Yes, scholarship is important, but sometimes it gets trumped by more importanter stuff (like grammar). After
stuffing my face fueling the tank, it was time to get down to business, as in asking "What in the world is going on in Rom. 12:9-21?" This passage will be our focus today in Advanced Greek Grammar.
We'll start by examining two very important and unusual textual variants. Did Paul write to kurio ("the Lord") or to kairo ("the time") in verse 11? And is the humas ("you") in tous diokontas humas ("those persecuting you") original? Inquiring minds want to know.
Then we will look very carefully at how Paul's wonderful description of love here is arranged. Remember, this "love passage" is rivalled only by the magnificent "Ode to Love" in 1 Corinthians 13, which is rendered as poetry in the ISV:
But back to Rom. 12:9-21. Now you try and tell me that these patterns -- assonance, homoioarcton, homoeoteleuton, paronomasia, isocolon -- aren't intentional!
By the way, the great and good Keith Elliott of Leeds (UK), textual scholar par excellence, will be joining the class via Zoom.
Let me tell you, if you haven't read Keith's essay on thorough-going eclecticism in my book Rethinking New Testament Textual Criticism, where have you been?

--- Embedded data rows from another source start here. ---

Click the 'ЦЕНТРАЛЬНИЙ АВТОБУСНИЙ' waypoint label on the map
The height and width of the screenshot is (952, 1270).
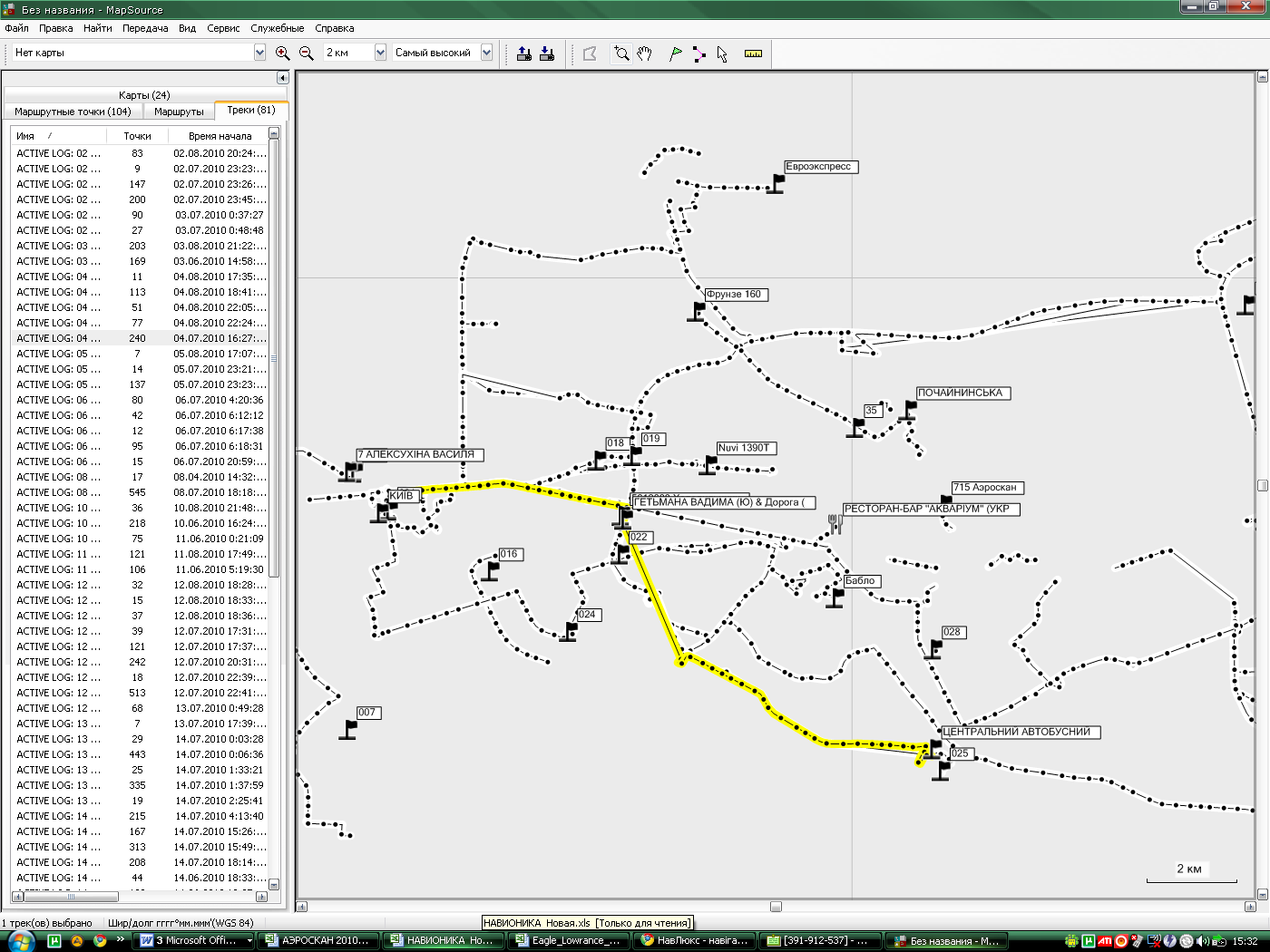tap(1017, 732)
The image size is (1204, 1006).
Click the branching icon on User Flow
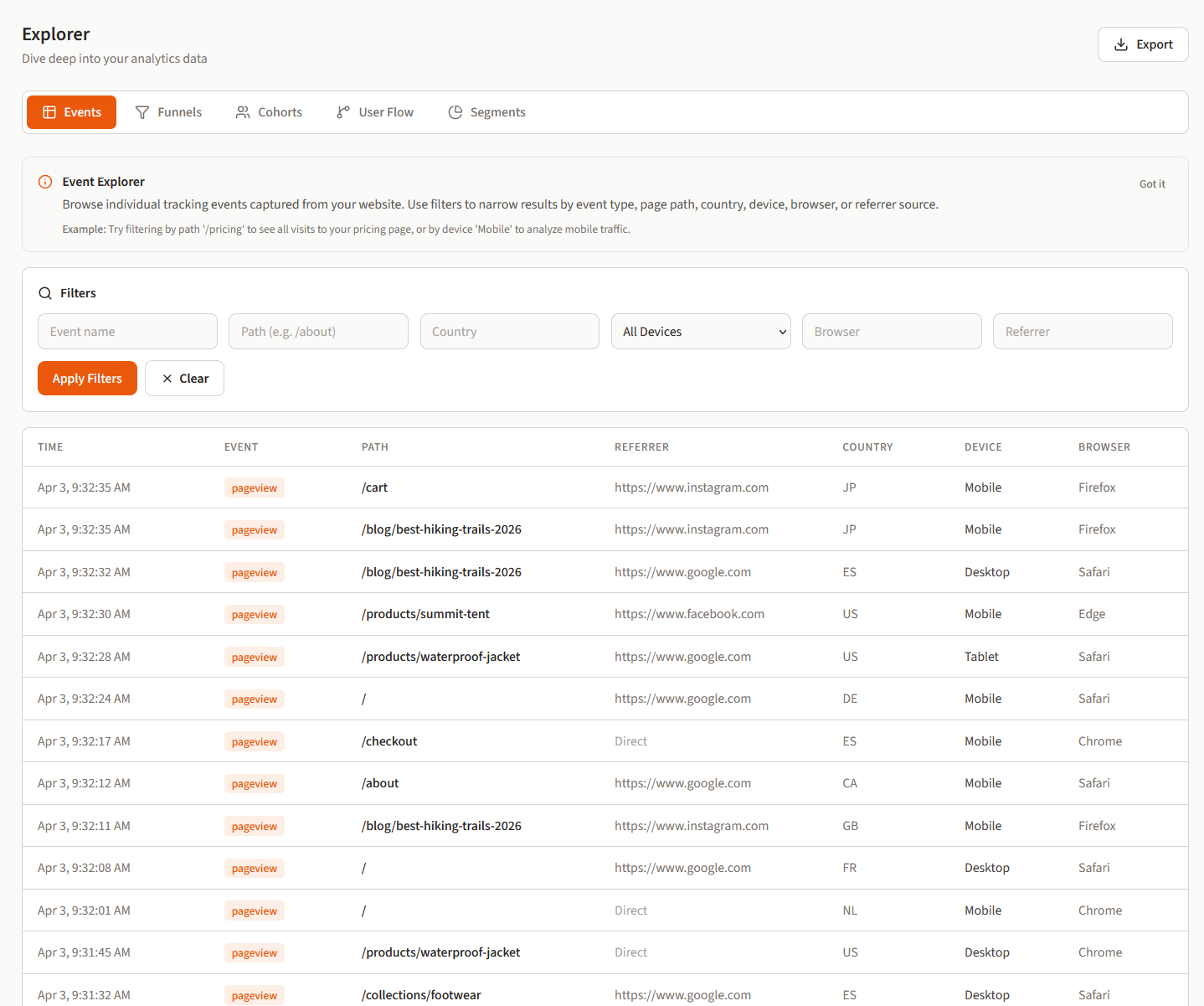[342, 111]
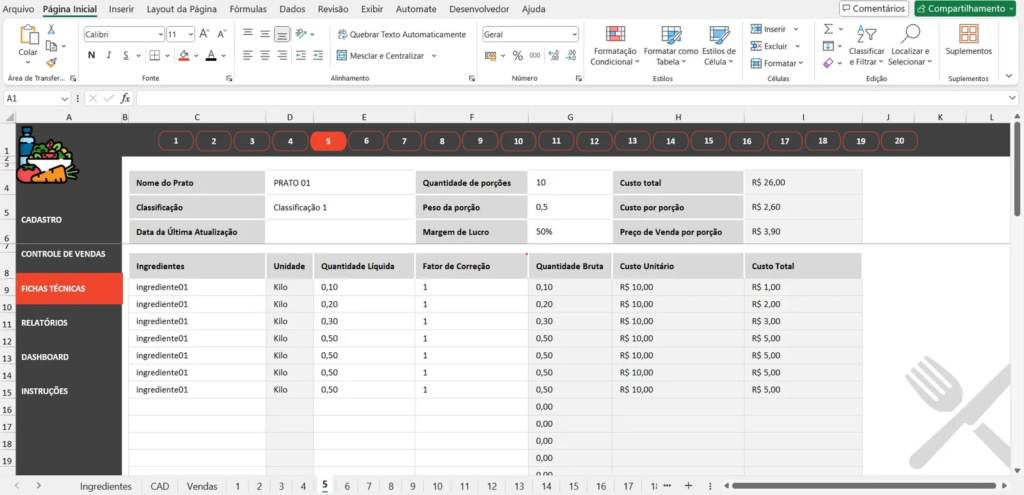The width and height of the screenshot is (1024, 495).
Task: Click the AutoSum sigma icon
Action: pos(828,29)
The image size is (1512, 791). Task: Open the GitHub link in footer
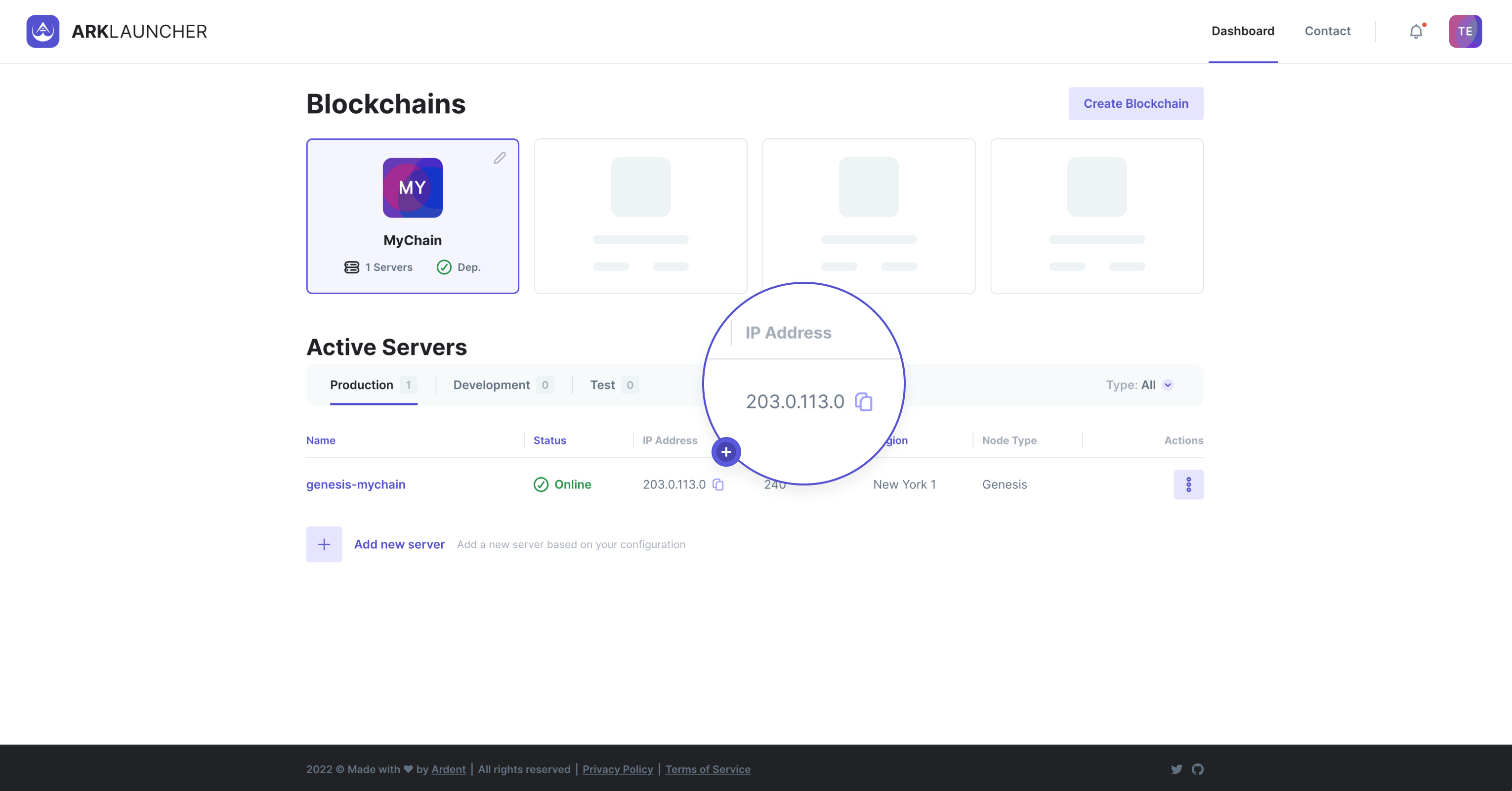tap(1197, 769)
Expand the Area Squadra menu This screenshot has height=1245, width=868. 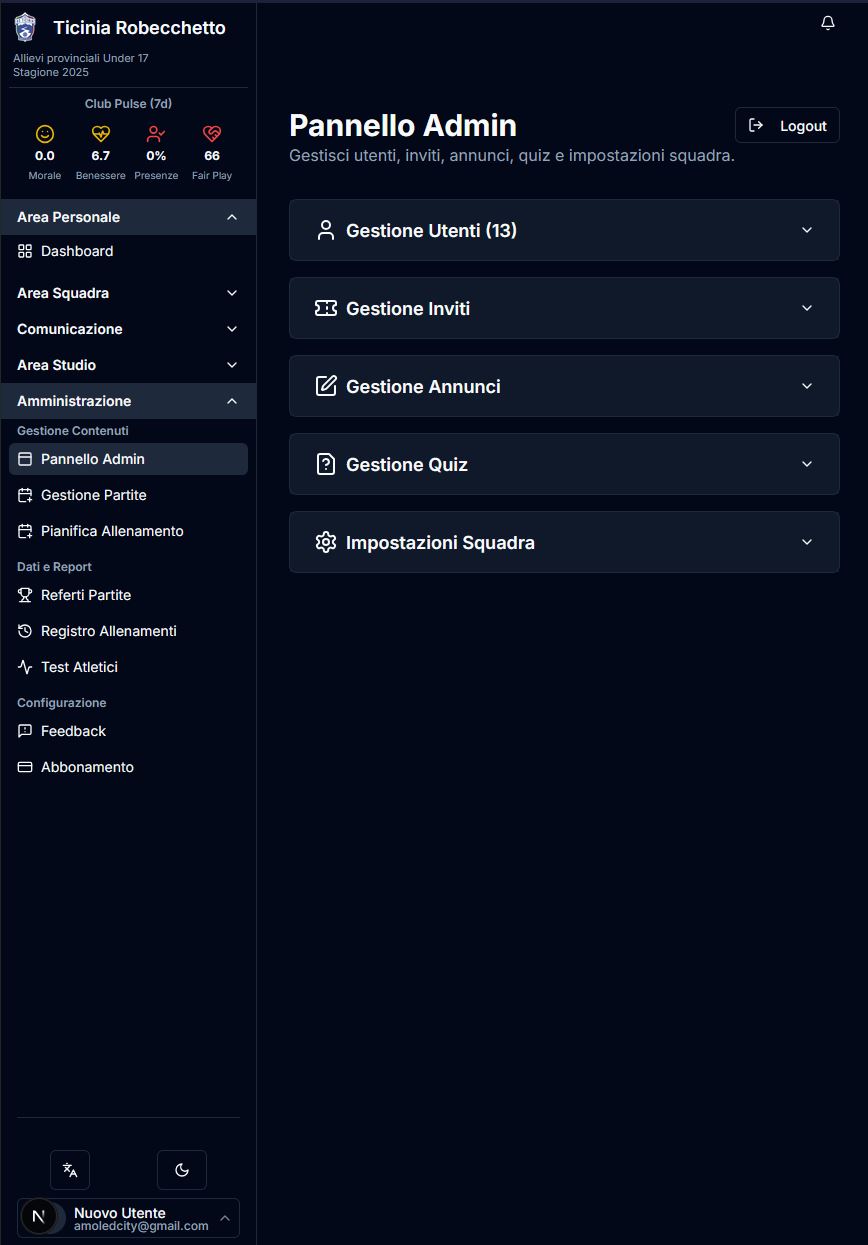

Yes, the subject is difficult, but how can we possibly interpret the text of the New Testament if we aren't sure about which words are in the text to begin with? I also appreciate the fact that Keith is an outside-of-the-box thinker who is unwilling to blindly follow any one group of manuscripts. Above all, he always pays close attention to the internal evidence, that is, to an author's style and the way that style informs our textual choices. It will be fun to hear what he has to say about the two variants I mentioned above.
Anyhoo, it's shaping up to be a great day in the Forest of Wake.